[Recorded information — start]

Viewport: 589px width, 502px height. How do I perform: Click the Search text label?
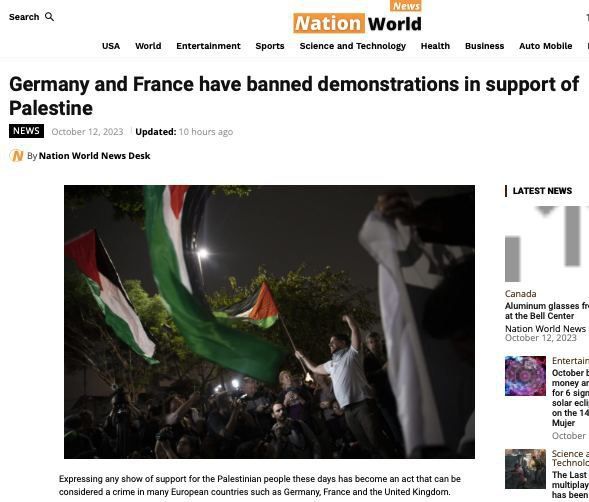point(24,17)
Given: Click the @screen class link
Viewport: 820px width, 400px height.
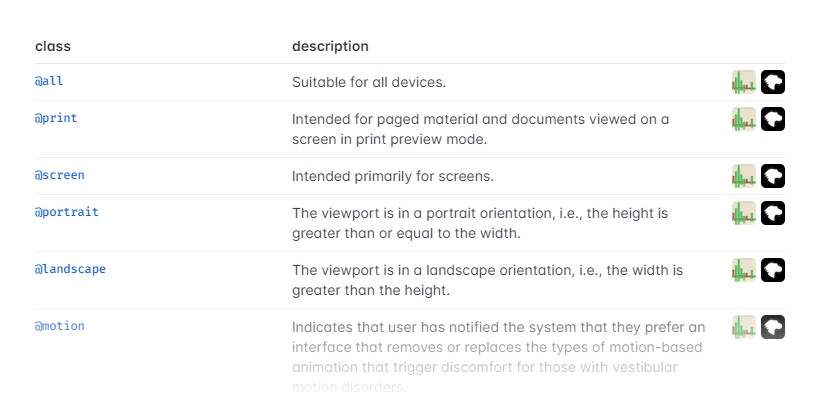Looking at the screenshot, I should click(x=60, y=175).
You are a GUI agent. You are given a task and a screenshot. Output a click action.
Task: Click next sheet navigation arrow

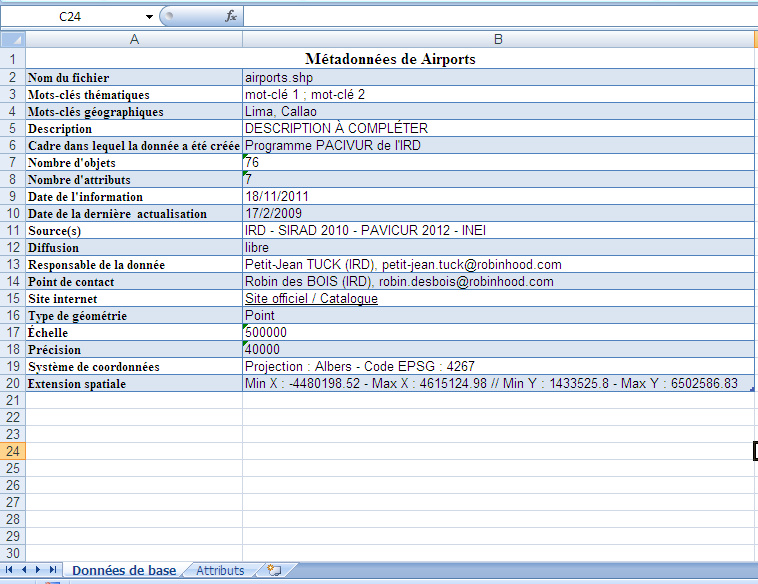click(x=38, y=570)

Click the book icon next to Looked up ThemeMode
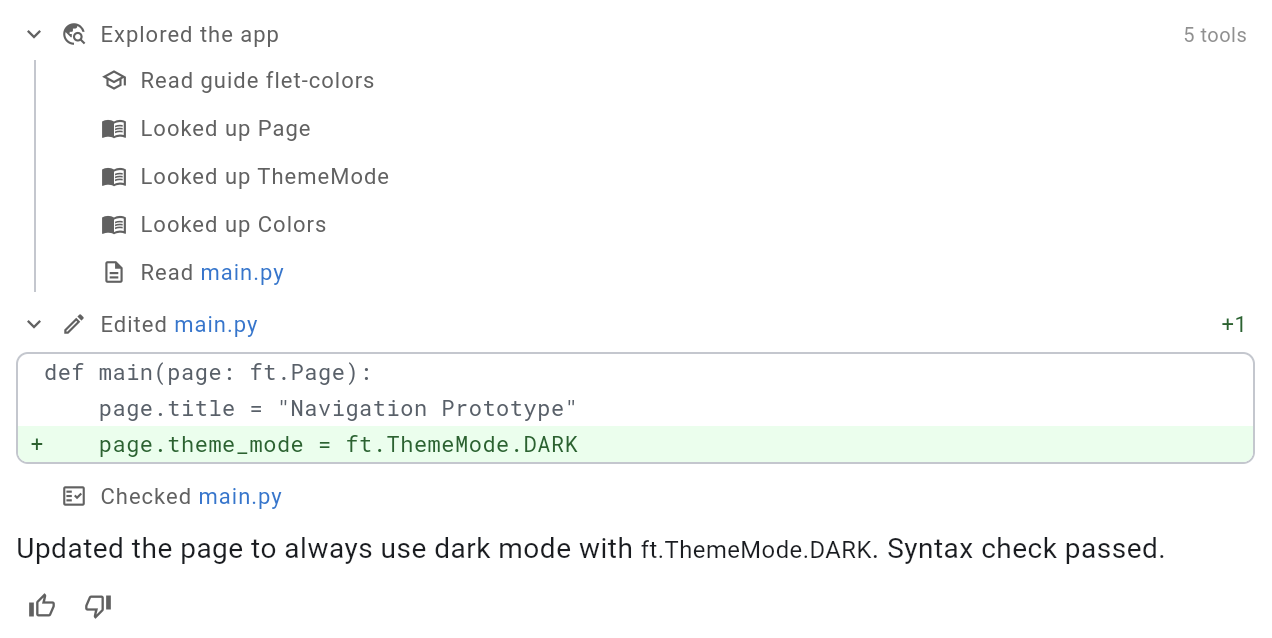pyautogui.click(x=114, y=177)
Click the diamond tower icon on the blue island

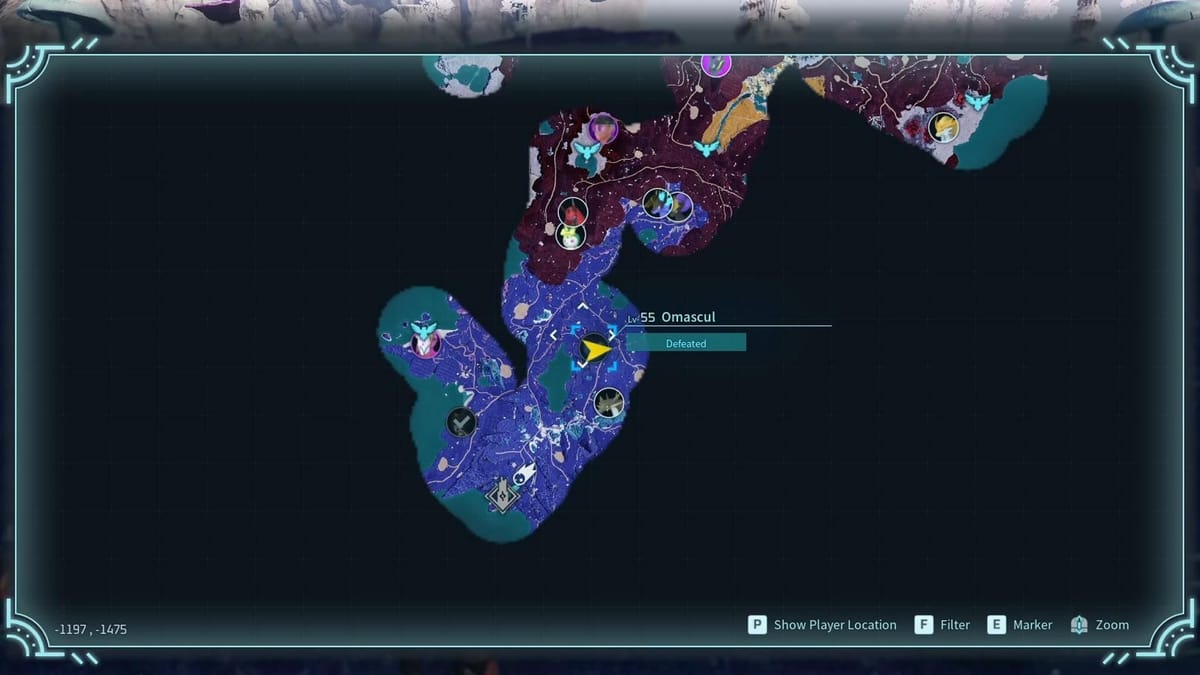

[Recorded information — finish]

The problem:
Would you print all of the entries exactly, omitting any image?

Written response:
Viewport: 589px width, 502px height. How do I perform: Click the Search text label?
point(24,17)
Given: Click the @screen class link
Viewport: 820px width, 400px height.
Looking at the screenshot, I should click(x=60, y=175).
You are a GUI agent. You are given a task and a screenshot. Output a click action.
Task: Click next sheet navigation arrow

click(x=38, y=570)

Click the book icon next to Looked up ThemeMode
pyautogui.click(x=114, y=177)
Click the diamond tower icon on the blue island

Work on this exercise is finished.